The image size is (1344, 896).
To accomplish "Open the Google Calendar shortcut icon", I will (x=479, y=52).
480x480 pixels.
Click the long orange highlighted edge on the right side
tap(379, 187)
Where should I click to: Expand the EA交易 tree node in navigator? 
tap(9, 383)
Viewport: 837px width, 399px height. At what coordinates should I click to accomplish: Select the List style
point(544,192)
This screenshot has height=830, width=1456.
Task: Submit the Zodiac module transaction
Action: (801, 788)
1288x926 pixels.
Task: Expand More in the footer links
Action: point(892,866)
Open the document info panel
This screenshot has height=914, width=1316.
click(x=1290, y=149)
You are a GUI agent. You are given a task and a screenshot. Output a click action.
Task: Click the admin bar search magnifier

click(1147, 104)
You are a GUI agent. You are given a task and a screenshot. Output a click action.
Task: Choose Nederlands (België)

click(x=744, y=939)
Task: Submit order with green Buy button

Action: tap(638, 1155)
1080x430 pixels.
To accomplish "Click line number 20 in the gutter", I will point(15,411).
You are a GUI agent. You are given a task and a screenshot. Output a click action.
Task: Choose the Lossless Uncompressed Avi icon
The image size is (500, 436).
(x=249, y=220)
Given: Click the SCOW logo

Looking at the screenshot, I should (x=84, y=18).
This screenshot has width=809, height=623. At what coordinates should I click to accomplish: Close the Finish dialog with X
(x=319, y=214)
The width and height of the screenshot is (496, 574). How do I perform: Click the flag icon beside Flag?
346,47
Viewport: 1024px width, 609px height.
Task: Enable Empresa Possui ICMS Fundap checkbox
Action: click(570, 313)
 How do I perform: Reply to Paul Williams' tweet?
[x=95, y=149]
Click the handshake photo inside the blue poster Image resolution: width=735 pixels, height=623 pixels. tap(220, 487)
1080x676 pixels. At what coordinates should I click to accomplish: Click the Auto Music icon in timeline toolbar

■ Problem statement: Reproduce only the lines between the line containing "Task: Click the admin bar search magnifier" and the last line of the records, those two lines included, exactly.

■ Reply:
Task: Click the admin bar search magnifier

click(1147, 104)
You are a GUI agent. You are given a task and a screenshot. Output a click action.
Task: Choose Nederlands (België)

click(x=744, y=939)
Task: Submit order with green Buy button

Action: tap(638, 1155)
1080x430 pixels.
To accomplish "Click line number 20 in the gutter", I will point(15,411).
You are a GUI agent. You are given a task and a screenshot. Output a click action.
Task: Choose the Lossless Uncompressed Avi icon
The image size is (500, 436).
(x=249, y=220)
Given: Click the SCOW logo

Looking at the screenshot, I should (x=84, y=18).
This screenshot has width=809, height=623. At what coordinates should I click to accomplish: Close the Finish dialog with X
(x=319, y=214)
The width and height of the screenshot is (496, 574). How do I perform: Click the flag icon beside Flag?
346,47
Viewport: 1024px width, 609px height.
Task: Enable Empresa Possui ICMS Fundap checkbox
Action: click(570, 313)
 How do I perform: Reply to Paul Williams' tweet?
[x=95, y=149]
Click the handshake photo inside the blue poster Image resolution: width=735 pixels, height=623 pixels. tap(220, 487)
1080x676 pixels. At what coordinates should I click to accomplish: Click the Auto Music icon in timeline toolbar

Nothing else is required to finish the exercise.